Pudiera ser también -hay que pensarlo-
que fueran solamente los caídos:
Ángeles Ahogados
en su privado Golfo de Soberbia.
Con el próximo movimiento, el espejo deja de ser un objeto unidimensional; la voluntad de la palabra le ha otorgado espesor y volumen. Surge entonces el tiempo a manera de un nuevo signo; hablamos, sin embargo, de un tiempo distinto, de un tiempo que consigue detenerse:
Pero cuando los ángeles se miran
nace una perla,
un estanque perfecto de silencio,
una pausa de tiempo inexplicable.
Una ráfaga estática de azoro.
La prosecución de la ruta señala el cruce de los ejes.
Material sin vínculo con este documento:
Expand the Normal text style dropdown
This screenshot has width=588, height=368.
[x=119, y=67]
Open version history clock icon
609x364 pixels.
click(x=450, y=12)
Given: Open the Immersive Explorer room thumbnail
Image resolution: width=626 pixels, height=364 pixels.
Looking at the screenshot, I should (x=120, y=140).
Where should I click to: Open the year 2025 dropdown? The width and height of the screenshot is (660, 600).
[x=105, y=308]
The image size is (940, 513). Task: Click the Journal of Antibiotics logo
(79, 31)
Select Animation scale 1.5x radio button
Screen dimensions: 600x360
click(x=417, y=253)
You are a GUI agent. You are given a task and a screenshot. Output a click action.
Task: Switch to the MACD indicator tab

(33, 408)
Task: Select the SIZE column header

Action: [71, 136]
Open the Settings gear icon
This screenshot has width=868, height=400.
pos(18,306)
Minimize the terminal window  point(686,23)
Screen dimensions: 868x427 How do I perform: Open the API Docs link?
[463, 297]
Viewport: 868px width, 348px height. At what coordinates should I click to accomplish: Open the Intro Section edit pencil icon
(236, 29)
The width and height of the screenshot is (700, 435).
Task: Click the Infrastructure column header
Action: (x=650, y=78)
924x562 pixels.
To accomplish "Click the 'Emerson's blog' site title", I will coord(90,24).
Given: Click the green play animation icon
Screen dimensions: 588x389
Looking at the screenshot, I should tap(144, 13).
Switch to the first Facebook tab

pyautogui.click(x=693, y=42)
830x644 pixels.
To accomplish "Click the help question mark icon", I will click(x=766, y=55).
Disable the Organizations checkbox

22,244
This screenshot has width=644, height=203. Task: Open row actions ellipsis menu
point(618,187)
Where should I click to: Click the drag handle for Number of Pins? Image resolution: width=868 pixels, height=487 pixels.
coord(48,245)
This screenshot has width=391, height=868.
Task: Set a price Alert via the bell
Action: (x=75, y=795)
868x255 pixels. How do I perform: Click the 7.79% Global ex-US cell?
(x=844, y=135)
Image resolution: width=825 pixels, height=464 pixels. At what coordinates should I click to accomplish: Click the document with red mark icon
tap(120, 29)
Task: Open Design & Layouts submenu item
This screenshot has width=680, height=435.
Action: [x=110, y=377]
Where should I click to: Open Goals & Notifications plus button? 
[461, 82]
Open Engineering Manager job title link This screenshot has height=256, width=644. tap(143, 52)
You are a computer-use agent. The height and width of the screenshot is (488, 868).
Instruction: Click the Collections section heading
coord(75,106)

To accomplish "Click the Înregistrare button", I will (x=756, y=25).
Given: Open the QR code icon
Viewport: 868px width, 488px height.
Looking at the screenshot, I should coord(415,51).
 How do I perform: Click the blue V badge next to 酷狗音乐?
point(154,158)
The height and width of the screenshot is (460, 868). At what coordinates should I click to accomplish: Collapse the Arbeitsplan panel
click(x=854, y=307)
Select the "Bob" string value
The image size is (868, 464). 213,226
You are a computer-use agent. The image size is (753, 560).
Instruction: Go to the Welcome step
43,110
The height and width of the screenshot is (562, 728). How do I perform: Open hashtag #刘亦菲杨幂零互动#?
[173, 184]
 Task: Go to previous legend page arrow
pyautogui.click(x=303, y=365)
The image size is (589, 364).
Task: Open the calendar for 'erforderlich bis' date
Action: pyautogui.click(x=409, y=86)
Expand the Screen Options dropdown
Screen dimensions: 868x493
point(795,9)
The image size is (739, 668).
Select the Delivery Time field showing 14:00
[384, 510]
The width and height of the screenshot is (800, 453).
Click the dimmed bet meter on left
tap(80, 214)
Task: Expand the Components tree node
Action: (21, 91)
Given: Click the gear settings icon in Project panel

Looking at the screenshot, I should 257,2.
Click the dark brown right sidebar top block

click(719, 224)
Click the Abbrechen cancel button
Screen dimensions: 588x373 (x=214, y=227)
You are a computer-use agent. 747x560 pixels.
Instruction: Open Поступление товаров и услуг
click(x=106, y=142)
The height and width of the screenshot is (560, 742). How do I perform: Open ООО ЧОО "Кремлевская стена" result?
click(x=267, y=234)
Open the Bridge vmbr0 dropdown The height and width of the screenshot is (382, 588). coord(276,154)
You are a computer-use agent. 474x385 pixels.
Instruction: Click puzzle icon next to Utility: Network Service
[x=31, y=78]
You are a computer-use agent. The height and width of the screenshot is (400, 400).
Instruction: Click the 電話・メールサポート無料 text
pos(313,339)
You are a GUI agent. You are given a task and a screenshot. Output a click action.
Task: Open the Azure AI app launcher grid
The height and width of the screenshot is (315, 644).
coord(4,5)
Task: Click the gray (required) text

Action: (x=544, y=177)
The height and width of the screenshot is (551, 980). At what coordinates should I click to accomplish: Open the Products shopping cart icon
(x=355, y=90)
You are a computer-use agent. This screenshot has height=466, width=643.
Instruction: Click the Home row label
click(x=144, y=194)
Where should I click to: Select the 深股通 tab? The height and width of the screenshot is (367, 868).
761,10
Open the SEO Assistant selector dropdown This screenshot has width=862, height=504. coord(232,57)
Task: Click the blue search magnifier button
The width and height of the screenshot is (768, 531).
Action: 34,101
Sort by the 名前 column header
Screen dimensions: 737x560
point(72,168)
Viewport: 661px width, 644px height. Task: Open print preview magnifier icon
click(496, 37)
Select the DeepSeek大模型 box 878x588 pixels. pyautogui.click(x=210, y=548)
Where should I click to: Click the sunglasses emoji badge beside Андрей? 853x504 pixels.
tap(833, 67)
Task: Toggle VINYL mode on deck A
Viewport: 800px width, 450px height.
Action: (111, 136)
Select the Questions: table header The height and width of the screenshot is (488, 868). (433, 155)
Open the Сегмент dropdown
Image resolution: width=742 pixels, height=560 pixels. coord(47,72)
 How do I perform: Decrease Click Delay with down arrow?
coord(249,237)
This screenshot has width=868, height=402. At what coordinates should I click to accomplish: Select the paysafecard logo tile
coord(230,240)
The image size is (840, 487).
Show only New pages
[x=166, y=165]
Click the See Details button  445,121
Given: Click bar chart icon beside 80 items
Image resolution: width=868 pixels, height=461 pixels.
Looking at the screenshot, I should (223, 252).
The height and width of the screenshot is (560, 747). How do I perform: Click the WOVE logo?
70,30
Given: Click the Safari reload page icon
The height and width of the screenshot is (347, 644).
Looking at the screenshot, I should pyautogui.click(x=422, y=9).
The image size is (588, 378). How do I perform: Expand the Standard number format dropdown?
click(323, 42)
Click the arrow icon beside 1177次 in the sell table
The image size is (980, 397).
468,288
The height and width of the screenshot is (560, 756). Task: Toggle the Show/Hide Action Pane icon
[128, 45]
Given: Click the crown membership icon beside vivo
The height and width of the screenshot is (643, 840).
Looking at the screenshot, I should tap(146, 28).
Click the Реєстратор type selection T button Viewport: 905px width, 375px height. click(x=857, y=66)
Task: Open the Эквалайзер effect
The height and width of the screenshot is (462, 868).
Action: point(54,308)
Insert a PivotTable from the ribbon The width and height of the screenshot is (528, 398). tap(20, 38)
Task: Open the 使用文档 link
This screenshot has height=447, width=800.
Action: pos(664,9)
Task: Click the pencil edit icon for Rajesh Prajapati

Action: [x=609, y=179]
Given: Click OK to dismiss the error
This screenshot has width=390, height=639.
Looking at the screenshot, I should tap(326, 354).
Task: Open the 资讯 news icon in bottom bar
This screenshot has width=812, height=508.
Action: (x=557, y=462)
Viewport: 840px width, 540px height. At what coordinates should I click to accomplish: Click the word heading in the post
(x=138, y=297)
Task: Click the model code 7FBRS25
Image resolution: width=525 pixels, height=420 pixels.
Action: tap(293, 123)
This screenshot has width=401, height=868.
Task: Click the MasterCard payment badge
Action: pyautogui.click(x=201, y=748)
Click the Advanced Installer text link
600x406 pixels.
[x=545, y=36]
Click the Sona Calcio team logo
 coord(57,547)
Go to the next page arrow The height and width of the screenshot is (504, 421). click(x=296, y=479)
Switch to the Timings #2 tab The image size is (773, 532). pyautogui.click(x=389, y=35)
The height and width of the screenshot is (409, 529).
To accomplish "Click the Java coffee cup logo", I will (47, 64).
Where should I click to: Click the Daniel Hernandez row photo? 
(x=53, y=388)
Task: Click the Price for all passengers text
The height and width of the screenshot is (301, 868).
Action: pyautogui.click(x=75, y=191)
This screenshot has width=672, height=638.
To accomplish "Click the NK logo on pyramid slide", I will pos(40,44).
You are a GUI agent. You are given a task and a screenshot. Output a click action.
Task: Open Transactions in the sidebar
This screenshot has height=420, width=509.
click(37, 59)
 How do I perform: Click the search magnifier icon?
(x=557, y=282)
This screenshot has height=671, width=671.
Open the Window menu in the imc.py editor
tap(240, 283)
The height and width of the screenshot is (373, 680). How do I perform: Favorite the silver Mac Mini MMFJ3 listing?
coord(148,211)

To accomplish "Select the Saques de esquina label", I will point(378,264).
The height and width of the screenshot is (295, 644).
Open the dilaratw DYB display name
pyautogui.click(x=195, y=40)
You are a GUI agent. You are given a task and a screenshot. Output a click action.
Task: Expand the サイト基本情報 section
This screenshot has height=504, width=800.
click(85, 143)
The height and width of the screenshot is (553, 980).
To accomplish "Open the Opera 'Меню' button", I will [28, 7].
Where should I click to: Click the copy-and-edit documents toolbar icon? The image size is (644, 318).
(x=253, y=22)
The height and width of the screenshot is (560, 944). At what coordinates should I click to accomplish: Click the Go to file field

El espacio y el tiempo confluyen, el espejo cobra vida; podría decirse que, a fuerza de imitarla, ha conseguido adueñarse de la vida que refleja:
Quizá también -¿por qué no lo meditas?-
merezcan los espejos tus aplausos.
Son actores que fingen tus papeles,
camaleones
que visten con tus ropas
en su invertido mundo de reveses.
Es ahora el propio rostro quien, en amoroso delirio, busca la existencia que el espejo le ha arrebatado:
Tal vez también
tú seas el espejo
de quien buscas detrás de los cristales.
Reflejo enamorado de su rostro.
El Yo comienza a perder corporeidad, a desdibujarse. A su demanda responde la sombra y la completa ausencia de sí mismo.
Sombra que por el mundo añora al cuerpo.
O cuerpo que persigue
las huellas inodoras de su sombra.
[…]
O negro espejo de los ciegos.
O vampiro con sed eternamente
de encontrar el espejo que te mire.
En tanto la duda cobra preeminencia, el rostro pierde sus contornos. Poco a poco, el espejo le ha vaciado de sus rasgos, se ha apoderado de sus gestos:
Puede ser -también- que no haya un rostro,
que seamos reflejos de reflejos,
un símbolo vacío,
una copa que bebe vacuidades.
Acaso esta búsqueda del rostro en el rostro mismo conduce hacia el definitivo desastre: ¿cómo recuperar al náufrago del espejo?
Hay quien afirma, sin embargo,que espejo frente a espejose llena de infinito.¿No quieres ser mi espejo,no quieres completarme el infinito?Que en este mar, en este vidrio,
en esta luna, esta ventana,
en este espejo tuyo
mis sombras se refracten como luces.
El viaje termina donde comenzó: de nuevo la búsqueda, el espejo, la ardiente sed de naufragio.
Ojos que en mis ojos se descubren,
espejo que se mira en este espejo:
acude a regalarme tu infinito.
Última coordenada: El fuego/La batalla
Rostro de puertas cerradas, la efigie espera; es precisamente en «Efigie de fuego», poema que da nombre al libro, donde con mayor vigor se cincelan las facciones del rostro:
Eres humo serpiente que se enrosca
en los troncos ocultos del anhelo,
eres fantasma que vitral se finge
en catedrales de nocturno nácar,
eres la sombra que camina un paso
adelante de tántalos insomnes.
Una efigie de fuego cuyas caras
se suceden por vértigo en las otras,
esculpen su silueta incomprensible,
única en una, a fuerza de ser todas.
Brújula, tea, mapa, meridiano,
arca, columna, torre, faro, umbral,
bruma, espejismo, mareo, neblina,
temor, desmayo, rúbrica en el río.
Forjado a fuego, limpio, purificado, surge, fruto del asedio y la batalla, el auténtico rostro del poeta; hablo de la palabra. Sólo hacia el final del libro, con el poema titulado «Poética» es que se confirma una tensión que, fascinados por la plasticidad, el ritmo, el vértigo, la rotunda claridad de cada poema, dejamos de lado. «Poética» traduce la lucha que la poeta ha entablado en cada verso, en cada línea, en cada sonido:
Si has de vencerme, he de luchar contigo.
Te asediaré la noche entera.
Hasta rayar el alba
lucharemos.
[…] La Flama de los Rostros:
tendrás que bendecirme.
He visto -sin sangrar- tus luces negras.
Me atrevo a afirmar que somos nosotros, los lectores, los principales beneficiarios de tal combate. Si como afirma Cardoza y Aragón, «La poesía es la única prueba concreta de la existencia del hombre», con Efigie de fuego Iliana Rodríguez nos regala, además de muchos segundos de deleite, un poquito de existencia.